By far the most glaring omission from this strategy document is any government action on access to free school meals. Putting this in the context of the primary school visited this week, 35 per cent of its pupils qualify for free school meals and a further 15 per cent just miss out. These are children from working families who fail to qualify under the stringent eligibility criteria (earned household income of £7,400 before benefits), but whose parents struggle to pay for a lunch.
And that school isn’t unusual. Its cohort reflects Child Poverty Action Group’s finding that one-third of children living in poverty in England fail to qualify for a free school meal. To fail to respond to the pressures experienced by these families in the middle of a cost-of-living crisis shows not only a lack of compassion, but a government completely at odds with its own levelling-up agenda.

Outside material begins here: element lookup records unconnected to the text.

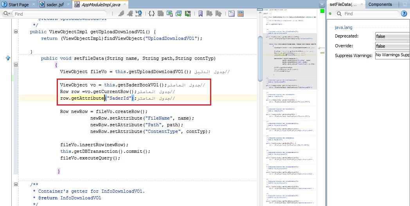Collapse the InfoDownloadVO1 Javadoc comment fold

click(x=16, y=184)
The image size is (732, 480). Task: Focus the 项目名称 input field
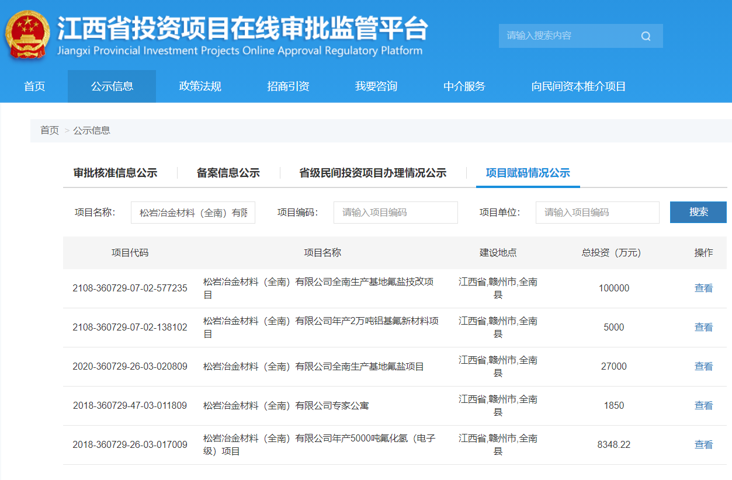point(193,213)
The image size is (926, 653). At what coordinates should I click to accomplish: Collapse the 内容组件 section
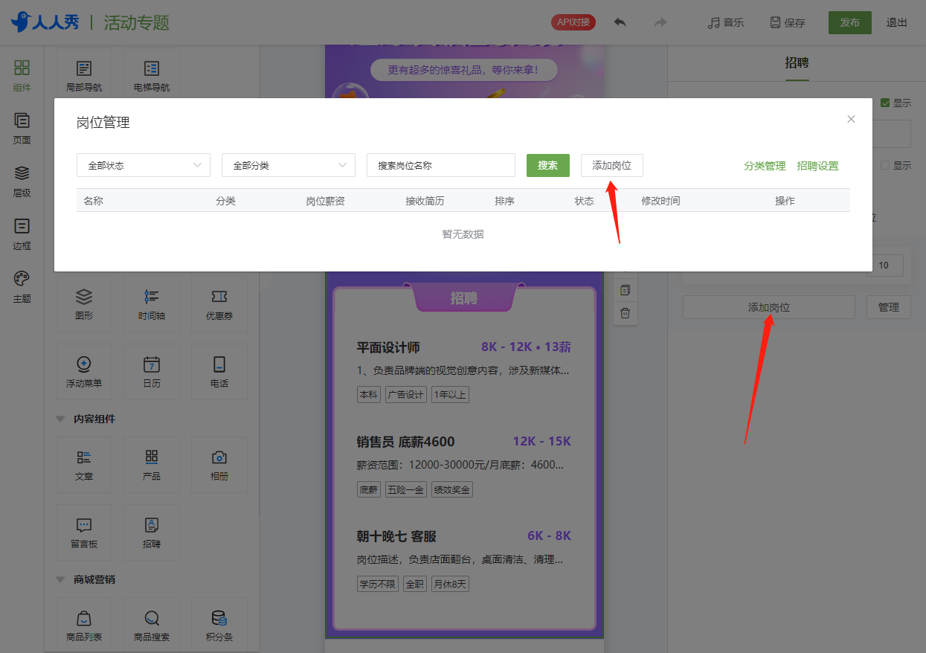(60, 419)
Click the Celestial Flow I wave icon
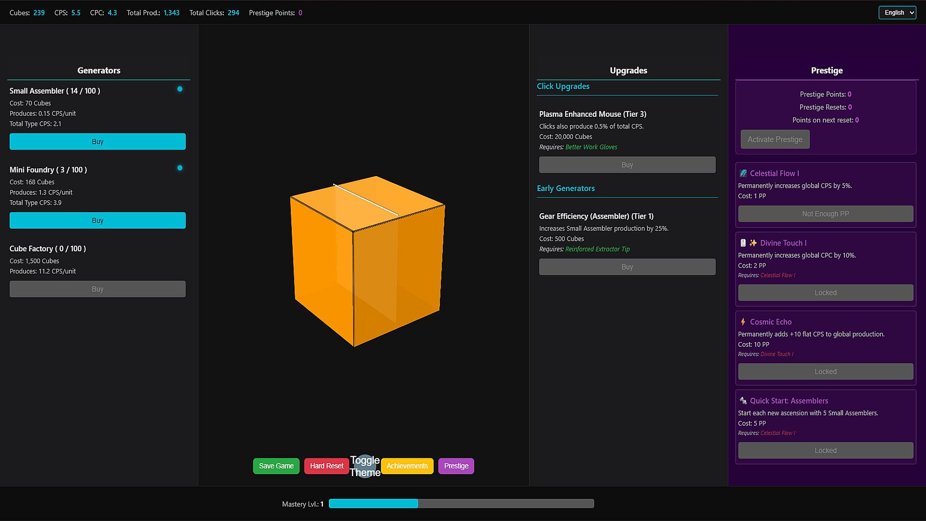Image resolution: width=926 pixels, height=521 pixels. point(743,173)
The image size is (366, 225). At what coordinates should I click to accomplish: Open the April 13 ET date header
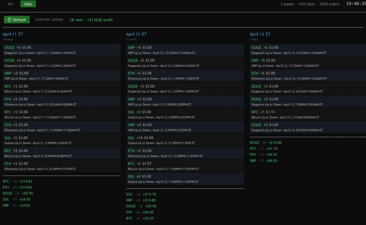260,34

Like so many school leaders around the country, the headteacher at the school I visited will support families by paying for meals out of the school budget to avoid an influx of poor-quality packed lunches, stigmatisation of families who can’t afford to pay, and spiralling ‘dinner money debt’.
Let’s be clear: the need to reform school food funding and policy is urgent. Supported by Impact on Urban Health, School Food Matters joined forces with The Food Foundation and Bite Back 2030 to call for reform to tackle health inequalities and ensure that no child misses out on good nutrition at school. We were hopeful that the Defra response to the National Food Strategy would bring the good news that government would get behind Dimbleby’s recommendation to expand free school meal eligibility. But instead of the urgent action that’s needed right now, we are offered yet another review.
School Food Matters and its campaign partners, school leaders and our hard-working school caterers will use this disappointing government response as a launchpad for a noisy campaign as we lurch towards a general election. We know that the public supports an expansion of free school meals. So if we haven’t won the argument with ministers this time, there’s little doubt we will do so on the doorstep.